━━━ Material provided
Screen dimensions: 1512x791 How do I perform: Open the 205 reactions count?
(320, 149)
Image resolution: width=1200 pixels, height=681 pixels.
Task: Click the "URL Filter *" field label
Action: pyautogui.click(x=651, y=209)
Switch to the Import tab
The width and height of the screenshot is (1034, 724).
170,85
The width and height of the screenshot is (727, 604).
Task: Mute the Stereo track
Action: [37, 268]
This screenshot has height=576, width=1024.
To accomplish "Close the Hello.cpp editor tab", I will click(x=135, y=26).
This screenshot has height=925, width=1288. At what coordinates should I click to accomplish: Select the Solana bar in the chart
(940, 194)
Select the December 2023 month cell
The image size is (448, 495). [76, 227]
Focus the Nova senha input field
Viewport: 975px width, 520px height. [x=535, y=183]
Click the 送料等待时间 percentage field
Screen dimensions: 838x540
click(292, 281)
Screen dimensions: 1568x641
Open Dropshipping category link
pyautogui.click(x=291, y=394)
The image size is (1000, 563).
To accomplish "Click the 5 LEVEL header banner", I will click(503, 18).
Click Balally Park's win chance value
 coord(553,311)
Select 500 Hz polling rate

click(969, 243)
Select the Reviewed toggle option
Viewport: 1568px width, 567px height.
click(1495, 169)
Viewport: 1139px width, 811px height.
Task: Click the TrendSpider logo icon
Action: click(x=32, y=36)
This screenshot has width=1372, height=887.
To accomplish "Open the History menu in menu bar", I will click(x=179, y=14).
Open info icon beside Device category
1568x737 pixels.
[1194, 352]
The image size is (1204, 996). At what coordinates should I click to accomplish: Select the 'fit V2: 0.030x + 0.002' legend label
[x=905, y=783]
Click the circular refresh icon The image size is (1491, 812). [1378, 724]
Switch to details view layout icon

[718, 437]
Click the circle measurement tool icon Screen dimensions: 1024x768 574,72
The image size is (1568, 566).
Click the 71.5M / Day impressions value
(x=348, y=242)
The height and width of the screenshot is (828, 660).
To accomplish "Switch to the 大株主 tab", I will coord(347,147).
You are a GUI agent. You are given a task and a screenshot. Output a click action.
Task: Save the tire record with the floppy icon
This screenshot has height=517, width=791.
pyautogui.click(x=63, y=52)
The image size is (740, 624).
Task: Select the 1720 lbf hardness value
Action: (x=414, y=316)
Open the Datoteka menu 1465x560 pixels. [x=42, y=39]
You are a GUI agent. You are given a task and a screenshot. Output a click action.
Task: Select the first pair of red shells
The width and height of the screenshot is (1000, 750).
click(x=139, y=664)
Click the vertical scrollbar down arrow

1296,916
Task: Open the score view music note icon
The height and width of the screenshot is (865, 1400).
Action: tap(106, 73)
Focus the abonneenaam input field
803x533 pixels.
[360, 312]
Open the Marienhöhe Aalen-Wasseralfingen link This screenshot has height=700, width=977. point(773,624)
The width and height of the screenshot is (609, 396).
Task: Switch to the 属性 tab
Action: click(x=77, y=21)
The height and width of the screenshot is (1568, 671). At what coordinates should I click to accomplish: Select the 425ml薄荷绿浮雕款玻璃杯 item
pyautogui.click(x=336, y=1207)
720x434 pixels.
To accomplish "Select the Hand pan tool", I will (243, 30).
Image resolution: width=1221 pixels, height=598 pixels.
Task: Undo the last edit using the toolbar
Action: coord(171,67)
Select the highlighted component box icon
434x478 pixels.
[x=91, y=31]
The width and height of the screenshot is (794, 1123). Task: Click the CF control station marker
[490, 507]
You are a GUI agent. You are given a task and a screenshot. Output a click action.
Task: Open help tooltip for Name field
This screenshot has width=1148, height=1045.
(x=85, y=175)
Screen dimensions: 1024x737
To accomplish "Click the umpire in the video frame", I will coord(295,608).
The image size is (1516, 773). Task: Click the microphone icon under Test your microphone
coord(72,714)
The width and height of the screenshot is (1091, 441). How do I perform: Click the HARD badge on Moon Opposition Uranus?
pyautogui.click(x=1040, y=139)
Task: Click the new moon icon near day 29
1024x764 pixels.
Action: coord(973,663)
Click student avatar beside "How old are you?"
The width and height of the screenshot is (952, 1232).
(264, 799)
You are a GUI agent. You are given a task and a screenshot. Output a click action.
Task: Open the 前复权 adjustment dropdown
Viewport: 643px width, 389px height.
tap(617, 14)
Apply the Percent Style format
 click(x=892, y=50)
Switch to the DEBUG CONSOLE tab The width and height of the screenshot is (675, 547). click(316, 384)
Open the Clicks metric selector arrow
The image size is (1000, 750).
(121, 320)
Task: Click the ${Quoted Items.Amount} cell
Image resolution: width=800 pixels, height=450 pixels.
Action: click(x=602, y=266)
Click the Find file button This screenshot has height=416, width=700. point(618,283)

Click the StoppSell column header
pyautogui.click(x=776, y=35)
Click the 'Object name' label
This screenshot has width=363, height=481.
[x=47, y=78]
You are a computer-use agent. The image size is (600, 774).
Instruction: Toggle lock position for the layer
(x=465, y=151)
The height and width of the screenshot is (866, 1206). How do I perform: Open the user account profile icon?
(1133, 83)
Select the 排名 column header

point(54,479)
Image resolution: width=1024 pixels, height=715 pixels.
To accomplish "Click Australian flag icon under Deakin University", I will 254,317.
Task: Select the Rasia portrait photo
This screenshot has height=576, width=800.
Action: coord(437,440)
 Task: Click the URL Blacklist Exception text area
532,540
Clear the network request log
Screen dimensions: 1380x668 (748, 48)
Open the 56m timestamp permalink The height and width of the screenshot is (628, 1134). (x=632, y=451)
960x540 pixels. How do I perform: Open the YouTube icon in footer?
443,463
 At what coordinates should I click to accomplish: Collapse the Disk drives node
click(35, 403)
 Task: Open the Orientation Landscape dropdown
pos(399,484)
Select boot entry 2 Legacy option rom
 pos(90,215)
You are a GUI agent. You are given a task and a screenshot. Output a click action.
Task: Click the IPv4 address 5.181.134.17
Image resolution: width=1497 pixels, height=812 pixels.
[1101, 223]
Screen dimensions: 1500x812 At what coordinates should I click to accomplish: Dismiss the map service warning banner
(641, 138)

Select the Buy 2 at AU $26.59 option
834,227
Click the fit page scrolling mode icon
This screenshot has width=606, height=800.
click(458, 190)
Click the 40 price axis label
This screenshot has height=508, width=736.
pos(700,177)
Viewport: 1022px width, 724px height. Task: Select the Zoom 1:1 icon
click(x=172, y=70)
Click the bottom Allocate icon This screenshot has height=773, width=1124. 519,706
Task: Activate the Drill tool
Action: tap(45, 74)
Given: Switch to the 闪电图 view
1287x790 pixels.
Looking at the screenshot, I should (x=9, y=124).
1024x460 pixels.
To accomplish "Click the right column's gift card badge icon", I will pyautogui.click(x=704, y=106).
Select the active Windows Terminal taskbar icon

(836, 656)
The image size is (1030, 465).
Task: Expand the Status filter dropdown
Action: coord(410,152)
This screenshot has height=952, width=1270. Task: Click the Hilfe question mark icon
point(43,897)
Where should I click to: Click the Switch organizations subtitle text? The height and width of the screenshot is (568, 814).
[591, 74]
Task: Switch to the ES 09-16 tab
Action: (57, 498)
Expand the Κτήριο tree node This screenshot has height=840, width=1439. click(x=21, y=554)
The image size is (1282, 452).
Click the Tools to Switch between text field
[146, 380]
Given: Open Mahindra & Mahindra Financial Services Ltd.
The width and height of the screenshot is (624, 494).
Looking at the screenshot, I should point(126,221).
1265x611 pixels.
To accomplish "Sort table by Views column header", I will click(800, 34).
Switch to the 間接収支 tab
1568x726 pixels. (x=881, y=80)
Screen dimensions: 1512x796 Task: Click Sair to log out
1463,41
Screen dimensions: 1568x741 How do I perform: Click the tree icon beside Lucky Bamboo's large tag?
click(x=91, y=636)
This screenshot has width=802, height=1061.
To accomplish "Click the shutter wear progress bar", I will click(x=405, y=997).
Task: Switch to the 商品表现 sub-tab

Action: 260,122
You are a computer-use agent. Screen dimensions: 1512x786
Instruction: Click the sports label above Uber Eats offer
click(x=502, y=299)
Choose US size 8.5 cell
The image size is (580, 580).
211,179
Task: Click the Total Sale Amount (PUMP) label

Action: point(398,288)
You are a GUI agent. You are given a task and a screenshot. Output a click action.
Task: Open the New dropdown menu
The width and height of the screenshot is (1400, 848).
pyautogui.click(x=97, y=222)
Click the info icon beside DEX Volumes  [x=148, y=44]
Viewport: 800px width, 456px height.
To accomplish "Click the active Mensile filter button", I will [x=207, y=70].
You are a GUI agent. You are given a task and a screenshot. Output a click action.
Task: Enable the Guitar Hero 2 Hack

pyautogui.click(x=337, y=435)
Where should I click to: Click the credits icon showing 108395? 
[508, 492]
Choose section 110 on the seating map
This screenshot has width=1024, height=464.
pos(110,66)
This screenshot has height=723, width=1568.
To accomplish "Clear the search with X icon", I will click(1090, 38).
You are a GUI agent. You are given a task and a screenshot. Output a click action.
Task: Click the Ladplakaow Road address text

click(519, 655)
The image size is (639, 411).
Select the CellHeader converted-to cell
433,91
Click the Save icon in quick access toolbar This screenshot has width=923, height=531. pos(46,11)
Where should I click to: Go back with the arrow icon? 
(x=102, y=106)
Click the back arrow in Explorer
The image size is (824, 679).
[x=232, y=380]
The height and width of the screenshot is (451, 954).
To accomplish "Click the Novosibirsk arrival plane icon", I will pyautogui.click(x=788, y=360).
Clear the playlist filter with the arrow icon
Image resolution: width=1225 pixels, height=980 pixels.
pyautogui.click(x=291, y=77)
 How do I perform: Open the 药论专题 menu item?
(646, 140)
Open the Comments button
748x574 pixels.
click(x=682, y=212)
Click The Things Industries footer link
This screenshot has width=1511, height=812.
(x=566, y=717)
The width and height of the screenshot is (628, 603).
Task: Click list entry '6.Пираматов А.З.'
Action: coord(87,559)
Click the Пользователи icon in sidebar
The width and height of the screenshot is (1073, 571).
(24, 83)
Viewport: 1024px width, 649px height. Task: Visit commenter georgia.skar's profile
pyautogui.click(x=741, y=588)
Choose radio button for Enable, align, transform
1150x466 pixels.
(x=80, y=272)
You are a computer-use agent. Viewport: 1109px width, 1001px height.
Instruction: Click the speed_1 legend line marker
━━━━━━
What you need to do →
Find the line with "This screenshot has height=952, width=1270." in the entries above. Retype it and each line after it, exactly, through the line with "1265x611 pixels.", and stop there.

Result for this exercise →
This screenshot has height=952, width=1270. Task: Click the Hilfe question mark icon
point(43,897)
Where should I click to: Click the Switch organizations subtitle text? The height and width of the screenshot is (568, 814).
[591, 74]
Task: Switch to the ES 09-16 tab
Action: (57, 498)
Expand the Κτήριο tree node This screenshot has height=840, width=1439. click(x=21, y=554)
The image size is (1282, 452).
Click the Tools to Switch between text field
[146, 380]
Given: Open Mahindra & Mahindra Financial Services Ltd.
The width and height of the screenshot is (624, 494).
Looking at the screenshot, I should point(126,221).
1265x611 pixels.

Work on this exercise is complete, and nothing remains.